The problem with the therapy, Wirt deduced, was that it was grounded in the rational world where the Unknown didn't exist and couldn't exist. The truth, however, was that it very much existed and beckoned the brothers every day and every night in their minds. He tried to help Greg as best as he could, so they spent hours silently slogging through unenthusiastic sessions of boring board games and plodding through fantasy books that didn't seem even remotely interesting anymore, but nobody could really help Wirt himself in the first place.
They visited Eternal Garden often, together and separately, making sure their parents didn't know their kids spent so much time in such a morbid place. At first Wirt's glance used to brush across the Wall with assumed casualness each time he took a stroll around the rime-covered headstones, until one day, some time before Christmas, he dropped his satchel in the far corner of the graveyard and clumsily climbed on top of the Wall using a nearby tree. He stayed there for half an hour, hidden from view, shivering, staring at the dark railway disappearing in the distance and the ghostly greyness of the frozen lake at the bottom of the hill.

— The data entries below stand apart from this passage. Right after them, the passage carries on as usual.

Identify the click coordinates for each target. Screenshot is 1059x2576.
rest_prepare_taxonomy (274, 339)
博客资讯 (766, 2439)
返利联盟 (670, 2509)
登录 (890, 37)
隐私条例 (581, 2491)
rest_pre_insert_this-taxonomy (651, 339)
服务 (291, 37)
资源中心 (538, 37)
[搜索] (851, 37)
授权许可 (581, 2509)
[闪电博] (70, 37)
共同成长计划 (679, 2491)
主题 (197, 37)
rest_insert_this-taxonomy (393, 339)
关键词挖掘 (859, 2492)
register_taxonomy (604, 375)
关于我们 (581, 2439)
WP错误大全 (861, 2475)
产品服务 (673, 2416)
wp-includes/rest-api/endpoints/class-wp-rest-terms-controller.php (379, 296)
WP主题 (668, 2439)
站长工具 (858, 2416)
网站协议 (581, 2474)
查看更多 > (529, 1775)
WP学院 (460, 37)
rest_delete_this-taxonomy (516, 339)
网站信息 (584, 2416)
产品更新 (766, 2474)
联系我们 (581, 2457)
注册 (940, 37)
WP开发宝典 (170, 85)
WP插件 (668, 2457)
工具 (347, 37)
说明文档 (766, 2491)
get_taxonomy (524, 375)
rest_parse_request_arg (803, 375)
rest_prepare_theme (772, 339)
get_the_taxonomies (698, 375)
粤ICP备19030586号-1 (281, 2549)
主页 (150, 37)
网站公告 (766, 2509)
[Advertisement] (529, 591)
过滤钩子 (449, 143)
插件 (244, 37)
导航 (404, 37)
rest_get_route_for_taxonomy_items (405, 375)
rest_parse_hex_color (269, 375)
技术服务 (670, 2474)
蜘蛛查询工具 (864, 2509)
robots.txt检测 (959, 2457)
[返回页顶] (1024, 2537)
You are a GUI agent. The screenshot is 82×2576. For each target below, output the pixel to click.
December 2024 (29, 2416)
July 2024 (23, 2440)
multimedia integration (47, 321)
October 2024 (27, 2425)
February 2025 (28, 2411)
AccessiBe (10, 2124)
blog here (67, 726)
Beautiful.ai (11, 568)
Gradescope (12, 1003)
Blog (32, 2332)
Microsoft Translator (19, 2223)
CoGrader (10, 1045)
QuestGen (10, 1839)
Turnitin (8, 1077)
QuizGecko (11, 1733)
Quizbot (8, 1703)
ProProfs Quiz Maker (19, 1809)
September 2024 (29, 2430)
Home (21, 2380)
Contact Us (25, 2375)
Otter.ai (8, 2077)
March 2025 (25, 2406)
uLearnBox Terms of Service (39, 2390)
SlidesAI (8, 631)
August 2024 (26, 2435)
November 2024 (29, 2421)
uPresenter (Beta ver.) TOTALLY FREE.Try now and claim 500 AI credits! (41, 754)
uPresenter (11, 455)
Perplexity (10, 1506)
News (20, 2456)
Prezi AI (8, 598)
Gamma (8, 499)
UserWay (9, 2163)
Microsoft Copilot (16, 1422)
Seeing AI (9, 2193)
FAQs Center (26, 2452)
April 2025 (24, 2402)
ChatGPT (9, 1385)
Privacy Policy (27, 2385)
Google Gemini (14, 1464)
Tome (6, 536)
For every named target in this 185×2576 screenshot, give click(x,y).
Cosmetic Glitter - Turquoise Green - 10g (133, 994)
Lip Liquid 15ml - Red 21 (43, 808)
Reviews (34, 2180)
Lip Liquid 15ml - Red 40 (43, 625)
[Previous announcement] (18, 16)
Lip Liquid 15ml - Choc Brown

That day was the first time Wirt thought about trying to kill himself, only he had no idea if that would work as intended – and upon further consideration, he decided it definitely wouldn't. But the thought was out in the open, and he was shocked to discover how easily it came to him. He made sure to explain to his half-brother why suicide would be a terrible idea: Greg was a bright kid so one could never tell for sure he wouldn't stumble upon it himself, and Wirt was worried about his lack of self-restraint. A contemptuous "That's dumb!" he received after the explanation calmed him down a little.
If there was supposed to be another way back into the Unknown, it wasn't at all obvious to Wirt, but he couldn't let go of the conviction that such a way should exist, and he thought he would never be content again until he found it. He daydreamed about the wonderful forest, about Beatrice shrugging off her vest of feathers, about the mysterious Fishing Fish, about the Woodsman walking alone to his house – to find his daughter waiting or forever abandon the thought of ever seeing her again. He daydreamed about the wonders and mysteries they haven't yet seen. He daydreamed about the Unknown all the time, and the day when the bell fell down on its own accord was no exception.
It was also the day when their Grandfather was to be buried.